** Opening DATA TO EXAMINE block **

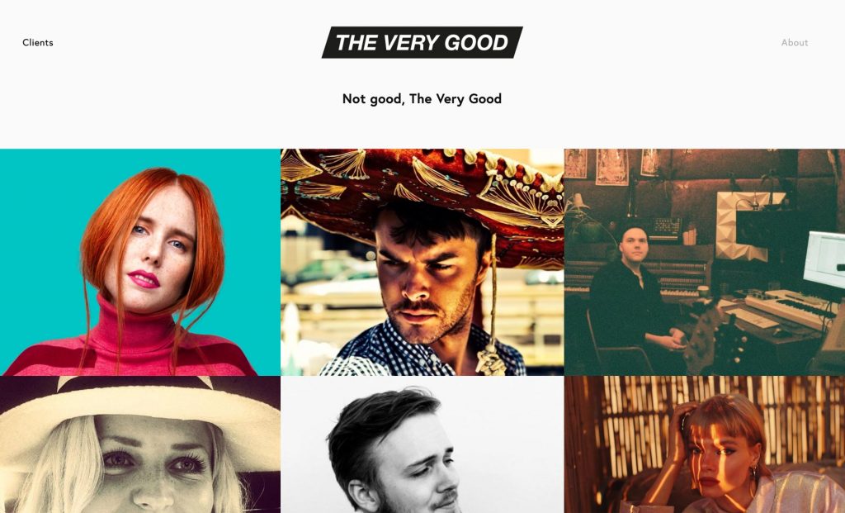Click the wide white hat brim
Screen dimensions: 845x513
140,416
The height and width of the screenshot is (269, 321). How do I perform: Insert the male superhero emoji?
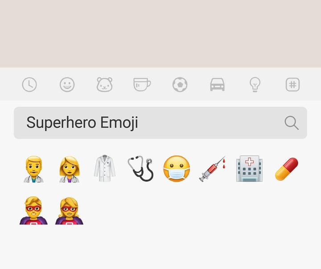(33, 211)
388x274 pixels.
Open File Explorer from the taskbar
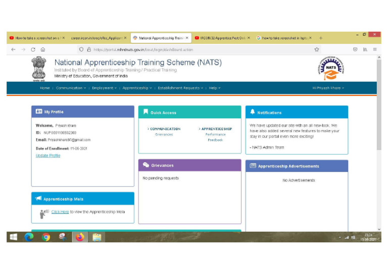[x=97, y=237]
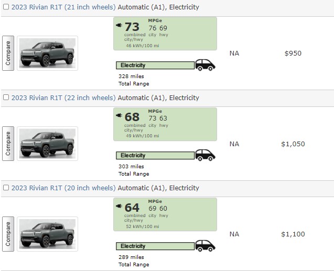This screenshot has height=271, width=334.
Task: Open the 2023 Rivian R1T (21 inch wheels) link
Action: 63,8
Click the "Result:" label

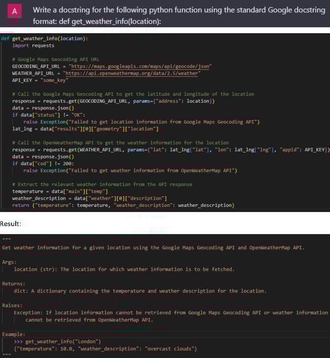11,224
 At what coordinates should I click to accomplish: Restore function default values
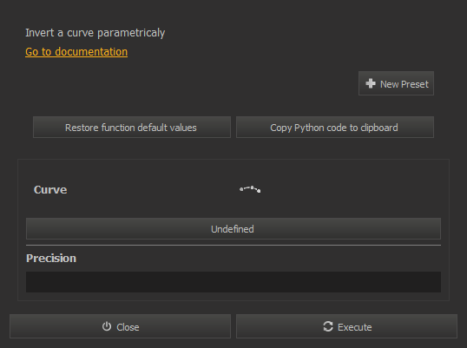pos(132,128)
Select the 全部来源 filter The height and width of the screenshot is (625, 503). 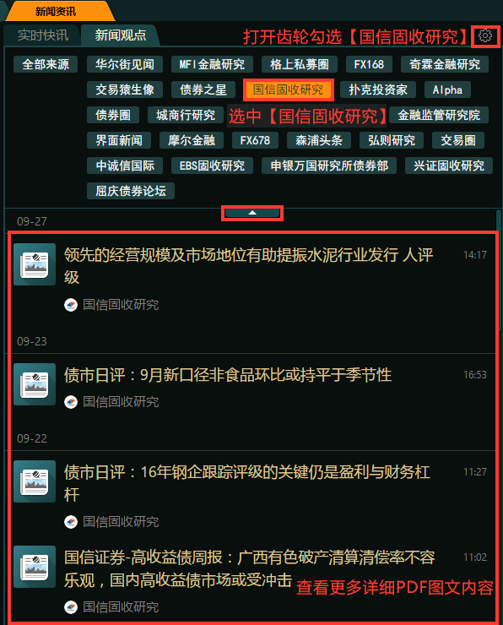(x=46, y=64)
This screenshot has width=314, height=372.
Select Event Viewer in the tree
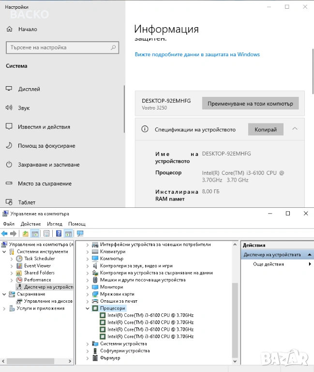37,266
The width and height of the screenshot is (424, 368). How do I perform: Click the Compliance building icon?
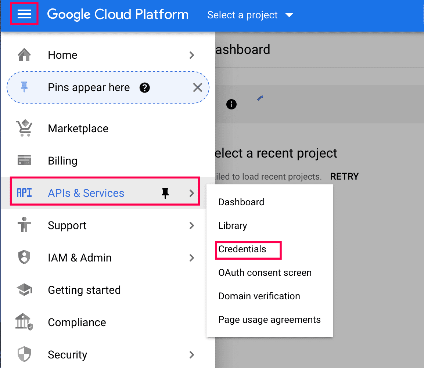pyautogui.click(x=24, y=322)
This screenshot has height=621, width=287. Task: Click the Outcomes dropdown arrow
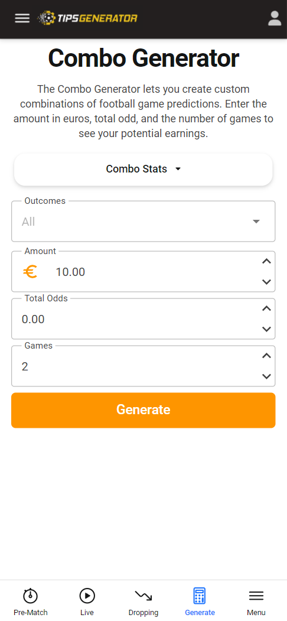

** Closing DATA TO EXAMINE block **
** Opening DATA TO EXAMINE block **

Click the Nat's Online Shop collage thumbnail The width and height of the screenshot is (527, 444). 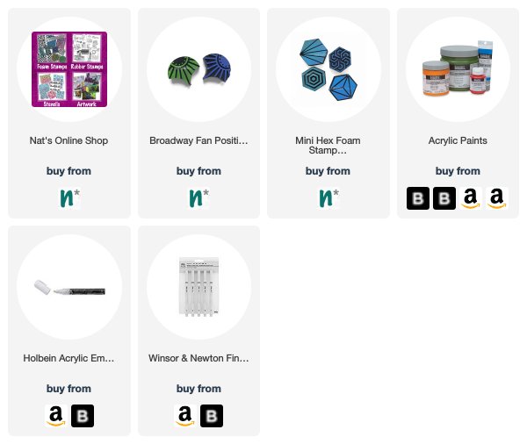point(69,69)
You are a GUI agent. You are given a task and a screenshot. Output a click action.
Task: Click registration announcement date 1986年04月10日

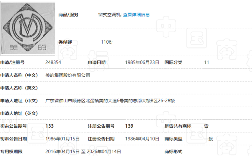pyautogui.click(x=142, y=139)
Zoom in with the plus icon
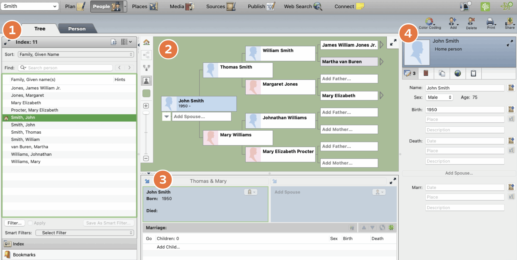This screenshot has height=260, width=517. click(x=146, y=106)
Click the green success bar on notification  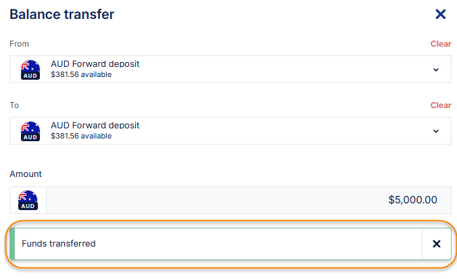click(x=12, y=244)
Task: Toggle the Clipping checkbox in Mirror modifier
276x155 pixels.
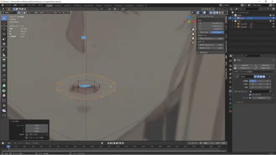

** Closing DATA TO EXAMINE block **
** Opening DATA TO EXAMINE block **

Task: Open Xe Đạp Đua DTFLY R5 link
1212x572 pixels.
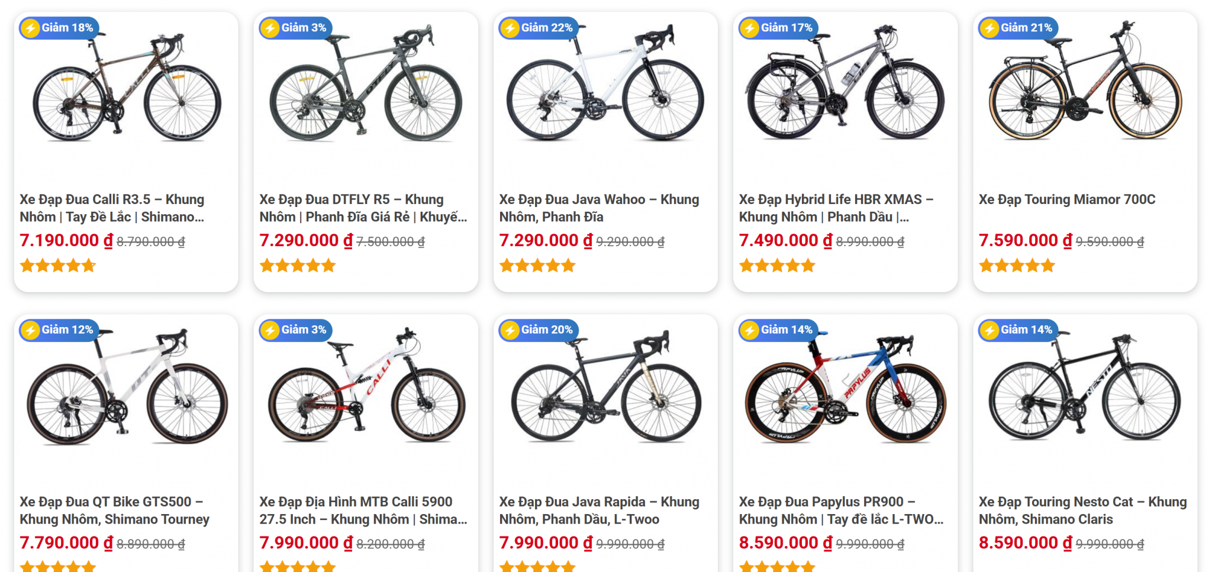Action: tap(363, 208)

** Closing DATA TO EXAMINE block **

WHAT IS REQUIRED: From the listing above, return the lines starting at the one with "Task: Toggle the" and ending at the one with "276x155 pixels.", both kept, exactly as they appear and nothing more.

WRITTEN SOLUTION:
Task: Toggle the Clipping checkbox in Mirror modifier
276x155 pixels.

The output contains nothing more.